**Задание 1:** Приведите в виде JSON-списка строк строки листинга от строки с "Describe the element at coordinates (605, 83)" до конца листинга включительно, по одной строке на элемент и без пустых строк.

**Исходный текст:**
- - - -
Через год за Бобби последовала Мария. Сестра матери, моя тетя Энни, жившая с нами в то время, помогала ухаживать за детьми. Она вызывала у Марии истерический смех, приговаривая: «Д-д-д-д-д-д-д-д-дорогая девочка!» Очень скоро Марию стали называть Ди-Ди. Сестра выросла и стала суперпопулярной. Она, как и Кэти, Бетси и Сюзи, уделяла много времени моде, которая проложила себе дорогу в наш дом. В западной части Элмайры в то время в моде была опрятная одежда, а дети одевались в стиле «преппи»[3]. Они посещали все местные семейные магазины — Rosenbaum, Gorton Coy, Sportogs, Schwartz, Iszard — и носили одежду таких марок, как Villager, Ladybug, John Meyer of Norwich. Я видел, в чем щеголяли мои сестры и что они давали друг другу поносить, из-за чего ссорились.

— Ты растянула мой свитер! — орала Сюзи на Кэти.

— Я же не носила его долго!

— Ладно, ты его больше никогда не наденешь!

— Отлично, ты больше никогда не получишь мой килт!

Это были важные вещи!
- - - -
**Исходные данные:**
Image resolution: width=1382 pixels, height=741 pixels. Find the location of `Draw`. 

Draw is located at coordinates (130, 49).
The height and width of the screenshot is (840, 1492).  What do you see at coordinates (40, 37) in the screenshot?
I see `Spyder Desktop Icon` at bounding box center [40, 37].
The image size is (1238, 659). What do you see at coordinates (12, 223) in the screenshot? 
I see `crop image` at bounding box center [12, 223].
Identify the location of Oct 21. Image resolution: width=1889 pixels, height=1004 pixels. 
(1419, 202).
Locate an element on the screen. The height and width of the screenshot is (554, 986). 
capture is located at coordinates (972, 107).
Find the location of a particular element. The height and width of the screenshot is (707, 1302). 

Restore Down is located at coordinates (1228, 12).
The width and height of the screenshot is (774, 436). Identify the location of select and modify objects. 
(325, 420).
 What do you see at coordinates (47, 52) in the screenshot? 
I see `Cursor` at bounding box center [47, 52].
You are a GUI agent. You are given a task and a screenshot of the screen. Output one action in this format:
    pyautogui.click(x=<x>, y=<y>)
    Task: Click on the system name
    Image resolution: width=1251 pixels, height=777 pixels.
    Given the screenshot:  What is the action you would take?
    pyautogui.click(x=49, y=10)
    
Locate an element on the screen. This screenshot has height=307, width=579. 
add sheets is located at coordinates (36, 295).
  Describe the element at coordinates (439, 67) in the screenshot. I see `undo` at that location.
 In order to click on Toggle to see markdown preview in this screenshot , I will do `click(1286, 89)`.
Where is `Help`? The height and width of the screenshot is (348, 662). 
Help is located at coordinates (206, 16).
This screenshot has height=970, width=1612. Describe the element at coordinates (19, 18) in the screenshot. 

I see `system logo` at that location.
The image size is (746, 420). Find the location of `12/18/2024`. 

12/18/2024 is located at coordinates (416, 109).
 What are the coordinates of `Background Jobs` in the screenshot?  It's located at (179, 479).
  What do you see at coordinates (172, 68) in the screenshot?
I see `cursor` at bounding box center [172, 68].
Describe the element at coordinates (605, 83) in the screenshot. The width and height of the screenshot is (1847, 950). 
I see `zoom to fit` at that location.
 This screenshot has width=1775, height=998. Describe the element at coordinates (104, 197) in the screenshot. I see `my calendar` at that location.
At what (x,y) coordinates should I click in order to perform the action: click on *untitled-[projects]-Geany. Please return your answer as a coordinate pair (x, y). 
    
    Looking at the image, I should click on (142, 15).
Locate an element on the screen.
- - - -
**Задание 2:**
Ответьте на вопросы по отрывку о детстве в Элмайре.
(a) Кто помогал ухаживать за детьми?
(b) Как очень скоро стали называть Марию?
(c) Одежду каких марок носили дети?

**Ответ к заданию 1:**
[
  "Describe the element at coordinates (605, 83) in the screenshot. The width and height of the screenshot is (1847, 950). ",
  "I see `zoom to fit` at that location.",
  " This screenshot has width=1775, height=998. Describe the element at coordinates (104, 197) in the screenshot. I see `my calendar` at that location.",
  "At what (x,y) coordinates should I click in order to perform the action: click on *untitled-[projects]-Geany. Please return your answer as a coordinate pair (x, y). ",
  "    Looking at the image, I should click on (142, 15).",
  "Locate an element on the screen."
]

**Ответ к заданию 2:**
(a) Тетя Энни, сестра матери.
(b) Ди-Ди.
(c) Villager, Ladybug, John Meyer of Norwich.